FriSem
Scott Linderman, Assistant Professor of Statistics, Stanford University
Title: Reconciling empirical, algorithmic, and Bayesian models of mouse behavior in two-armed bandit tasks
Abstract: In probabilistic and nonstationary environments, individuals must combine internal state and external cues to make decisions that lead to desirable outcomes. The two-armed bandit task (2ABT) and its generalizations offer a fruitful testbed for experimentally and theoretically investigating such decision-making behavior. We trained mice in a 2ABT with reward probabilities that switched, stochastically, between two states. Previous work has used empirical models, like logistic regression; algorithmic models, like Q-learning; and theoretically optimal models, like the ideal Bayesian observer model, to explain mouse behavior in such tasks.
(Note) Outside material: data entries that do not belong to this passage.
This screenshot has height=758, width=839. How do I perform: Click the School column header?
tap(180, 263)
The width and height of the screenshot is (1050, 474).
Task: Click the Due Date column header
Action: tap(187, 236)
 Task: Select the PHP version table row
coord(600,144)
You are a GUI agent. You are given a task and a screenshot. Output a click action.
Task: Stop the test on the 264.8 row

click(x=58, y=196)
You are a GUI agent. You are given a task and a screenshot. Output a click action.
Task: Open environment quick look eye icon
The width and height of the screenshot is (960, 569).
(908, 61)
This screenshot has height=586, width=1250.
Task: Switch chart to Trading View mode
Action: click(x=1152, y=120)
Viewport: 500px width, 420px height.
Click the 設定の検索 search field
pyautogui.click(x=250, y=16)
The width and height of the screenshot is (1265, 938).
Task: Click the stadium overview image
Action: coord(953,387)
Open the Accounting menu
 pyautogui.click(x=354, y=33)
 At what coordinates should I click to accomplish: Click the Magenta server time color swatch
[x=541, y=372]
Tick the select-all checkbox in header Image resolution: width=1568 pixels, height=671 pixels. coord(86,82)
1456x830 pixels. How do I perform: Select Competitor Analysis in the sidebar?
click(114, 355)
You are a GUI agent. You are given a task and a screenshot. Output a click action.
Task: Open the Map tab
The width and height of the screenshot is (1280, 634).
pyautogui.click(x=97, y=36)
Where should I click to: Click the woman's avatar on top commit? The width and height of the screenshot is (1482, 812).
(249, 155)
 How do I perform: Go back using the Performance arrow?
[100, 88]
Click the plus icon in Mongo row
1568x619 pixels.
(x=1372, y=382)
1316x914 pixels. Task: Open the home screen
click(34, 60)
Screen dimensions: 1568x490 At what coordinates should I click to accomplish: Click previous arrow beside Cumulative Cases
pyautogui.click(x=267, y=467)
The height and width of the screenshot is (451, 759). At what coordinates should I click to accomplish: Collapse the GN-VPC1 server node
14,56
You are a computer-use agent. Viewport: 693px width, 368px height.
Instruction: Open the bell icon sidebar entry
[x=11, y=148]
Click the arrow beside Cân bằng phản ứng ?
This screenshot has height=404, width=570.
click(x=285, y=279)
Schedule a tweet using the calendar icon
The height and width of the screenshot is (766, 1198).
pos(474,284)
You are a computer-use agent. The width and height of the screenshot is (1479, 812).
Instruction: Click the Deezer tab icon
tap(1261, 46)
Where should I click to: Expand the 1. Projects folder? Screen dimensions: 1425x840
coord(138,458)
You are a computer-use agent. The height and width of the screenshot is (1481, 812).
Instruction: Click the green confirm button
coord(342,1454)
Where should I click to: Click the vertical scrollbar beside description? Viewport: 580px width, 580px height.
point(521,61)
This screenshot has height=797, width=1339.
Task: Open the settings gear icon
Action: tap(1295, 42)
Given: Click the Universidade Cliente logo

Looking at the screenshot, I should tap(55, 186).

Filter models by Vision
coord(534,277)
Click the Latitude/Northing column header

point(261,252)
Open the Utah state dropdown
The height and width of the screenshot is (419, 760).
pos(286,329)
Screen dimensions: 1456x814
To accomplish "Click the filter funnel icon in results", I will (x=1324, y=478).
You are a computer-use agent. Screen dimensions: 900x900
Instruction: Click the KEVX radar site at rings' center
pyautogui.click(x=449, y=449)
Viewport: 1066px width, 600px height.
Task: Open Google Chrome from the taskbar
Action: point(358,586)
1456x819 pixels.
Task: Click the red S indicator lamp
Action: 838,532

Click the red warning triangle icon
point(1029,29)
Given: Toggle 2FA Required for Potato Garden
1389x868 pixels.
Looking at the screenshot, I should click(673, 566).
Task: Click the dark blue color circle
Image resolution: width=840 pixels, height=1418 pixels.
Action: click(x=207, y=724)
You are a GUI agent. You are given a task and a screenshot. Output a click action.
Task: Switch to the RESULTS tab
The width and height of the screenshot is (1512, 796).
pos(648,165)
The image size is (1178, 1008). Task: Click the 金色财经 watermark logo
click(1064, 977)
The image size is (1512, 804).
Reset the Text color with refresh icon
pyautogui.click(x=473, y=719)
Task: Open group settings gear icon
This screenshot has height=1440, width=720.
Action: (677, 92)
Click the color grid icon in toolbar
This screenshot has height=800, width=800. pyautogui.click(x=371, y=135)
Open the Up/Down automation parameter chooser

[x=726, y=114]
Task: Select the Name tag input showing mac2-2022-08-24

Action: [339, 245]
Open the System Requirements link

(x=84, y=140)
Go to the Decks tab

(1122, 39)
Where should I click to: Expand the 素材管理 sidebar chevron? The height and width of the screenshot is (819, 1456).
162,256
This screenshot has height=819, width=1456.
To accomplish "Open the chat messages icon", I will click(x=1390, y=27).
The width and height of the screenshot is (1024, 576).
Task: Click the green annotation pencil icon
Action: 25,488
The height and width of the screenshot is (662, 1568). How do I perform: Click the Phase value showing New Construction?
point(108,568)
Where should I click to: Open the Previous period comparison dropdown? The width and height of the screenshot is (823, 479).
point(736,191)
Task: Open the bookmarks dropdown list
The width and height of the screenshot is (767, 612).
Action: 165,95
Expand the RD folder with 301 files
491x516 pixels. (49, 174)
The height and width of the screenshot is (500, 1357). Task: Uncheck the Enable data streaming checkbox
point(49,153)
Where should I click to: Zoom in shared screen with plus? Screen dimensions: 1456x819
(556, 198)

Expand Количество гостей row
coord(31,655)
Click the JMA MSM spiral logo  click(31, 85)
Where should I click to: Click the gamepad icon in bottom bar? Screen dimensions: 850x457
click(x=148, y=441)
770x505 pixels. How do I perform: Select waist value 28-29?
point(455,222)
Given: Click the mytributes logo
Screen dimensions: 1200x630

Though these models differ in their motivation, formulation, and interpretation, we find that all make surprisingly similar predictions about mouse behavior. To understand this phenomenon, we showed how the three types of models can be mathematically reconciled and made equivalent. Moreover, we showed that empirical deviations from the theoretically optimal model can be attributed to a tendency to repeat actions despite incoming evidence, but that this "stickiness" incurs minimal regret. These results indicate that mouse behavior reaches near-optimal performance with reduced action switching and can be described by a set of equivalent models, each offering a unique lens on decision-making behavior.